I have implemented a customized UTF-8 encoding mechanism. The code works fine, but I have a lot of concerns regarding the code.
public class Utf8Encoding {
public static void main(String[] args) {
byte [] arr = new byte[1000];
int iStr = 95000; // or > 65535, as till 65535 all chars are unicode and above are surrogates.

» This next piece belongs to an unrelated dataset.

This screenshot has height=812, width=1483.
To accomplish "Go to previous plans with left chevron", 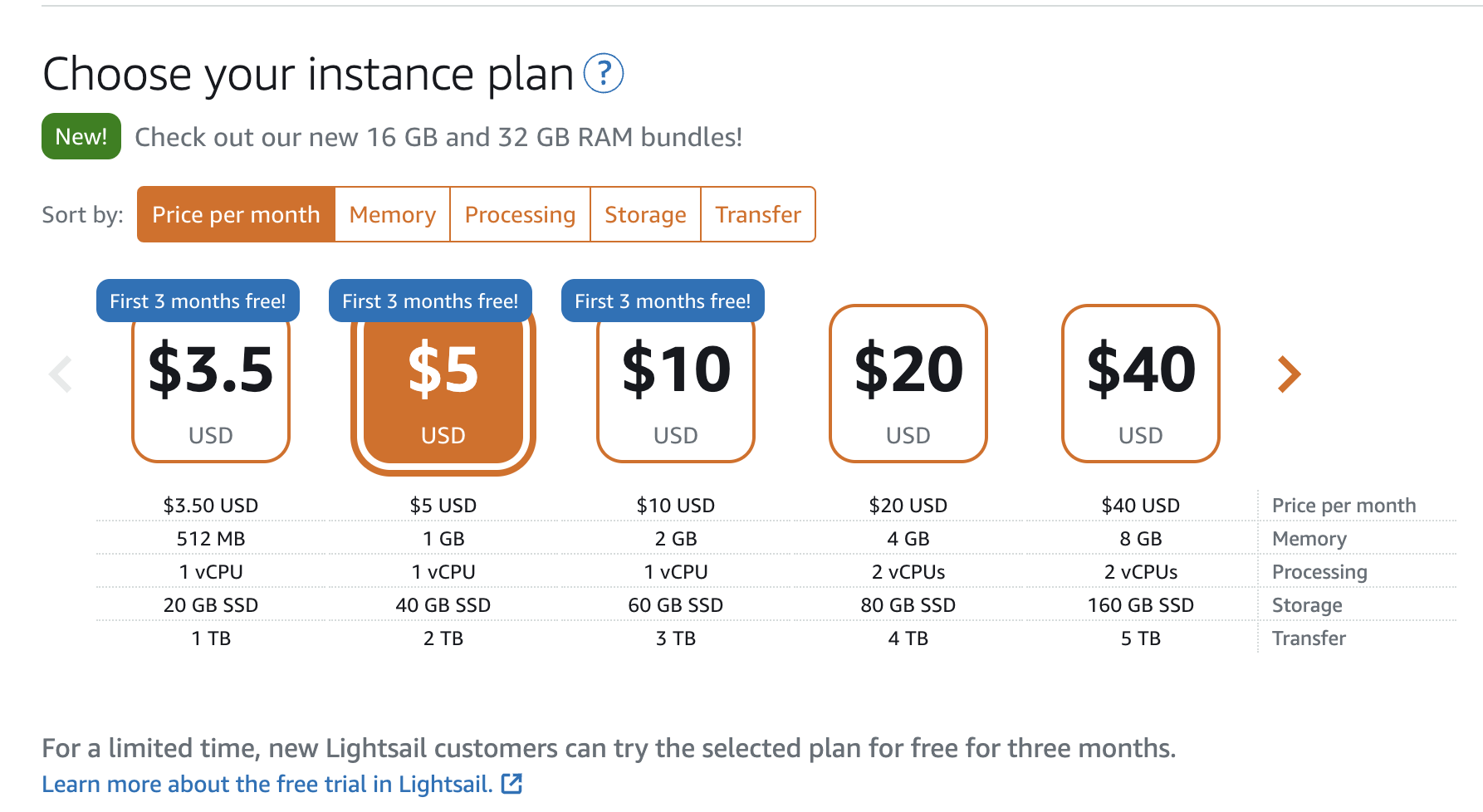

String str = new String(Character.toChars(iStr));
encode(arr,0,str);
System.out.println(decode(arr,utf8Length(str)));
System.out.println(decode(arr,utf8Length(str)).equals(str));
}
public static byte[] encode(byte[] aByteArray , int offset ,String str) {
int len = str.length();
int j = offset;
try {
for (int k = 0; k < len; ++k) {
int l = str.charAt(k) & 0xFFFF;
if ((l >= 1) && (l <= 127)) {
aByteArray[(j++)] = (byte) l;
} else if ((l == 0) || ((l >= 128) && (l <= 2047))) {
aByteArray[(j++)] = (byte) (192 + (l >> 6));
aByteArray[(j++)] = (byte) (128 + (l & 0x3F));
} else {
aByteArray[(j++)] = (byte) (224 + (l >> 12));
aByteArray[(j++)] = (byte) (128 + (l >> 6 & 0x3F));
aByteArray[(j++)] = (byte) (128 + (l & 0x3F));
}
}
} catch (ArrayIndexOutOfBoundsException localArrayIndexOutOfBoundsException) {
throw new InternalError(
"Cannot encode the chracter "+str);
}
return aByteArray;
}
public static String decode(byte[] aByteArray ,int len) {
int j = 0;
int aOffset = 0;
int i = len;
char[] charArray = new char[len];
while ((j < len) && (aByteArray[aOffset] >= 0)) {
charArray[(j++)] = (char) aByteArray[(aOffset++)];
}
while (aOffset < i) {
int l = aByteArray[(aOffset++)];
if (l >= 0) {
charArray[(j++)] = (char) l;
} else {
int i1;
if (l >> 5 == -2) {
if (aOffset < i) {
i1 = aByteArray[(aOffset++)];
charArray[(j++)] = (char) (l << 6 ^ i1 ^ 0xF80);
}
}
int i2;
if (l >> 4 == -2) {
if (aOffset + 1 < i) {
i1 = aByteArray[(aOffset++)];
i2 = aByteArray[(aOffset++)];
charArray[(j++)] = (char) (l << 12 ^ i1 << 6
^ i2 ^ 0xFFFE1F80);
}
}
if (l >> 3 == -2) {
if (aOffset + 2 < i) {
i1 = aByteArray[(aOffset++)];
i2 = aByteArray[(aOffset++)];
int i3 = aByteArray[(aOffset++)];
int i4 = l << 18 ^ i1 << 12 ^ i2 << 6 ^ i3 ^ 0x381F80;
charArray[(j++)] = (char) getHighSurrogate(i4);
charArray[(j++)] = (char) getLowSurrogate(i4);
}
}
}
}
return new String(charArray,0,j);
}
public static int utf8Length(String str) {
int i = str.length();
int j = 0;
for (int k = 0; k < i; ++k) {
int l = str.charAt(k) & 0xFFFF;
if ((l >= 1) && (l <= 127))
++j;
else if ((l == 0) || ((l >= 128) && (l <= 2047))) {
j += 2;
} else
j += 3;
}
return j;
}
public static int getLowSurrogate(int number) {
return (number & 0x3ff) + '\uDC00';
}
public static int getHighSurrogate(int number) {
return (65989 >>> 10)+ ('\uD800' - (0x010000 >>> 10));
}
}
Few points of concern :
If I encode the above supplementary character, it is taking 6 bytes. But when I perform
str.getBytes("utf8")
it returns only 4 bytes. How many bytes does a surrogate character occupies in UTF-8 ? is it 4 or 6 ?Can we use UTF-8 where we have lots of Non-ASCII / native language characters ? The characters whose code point > 3000 land up occupying 3 bytes ?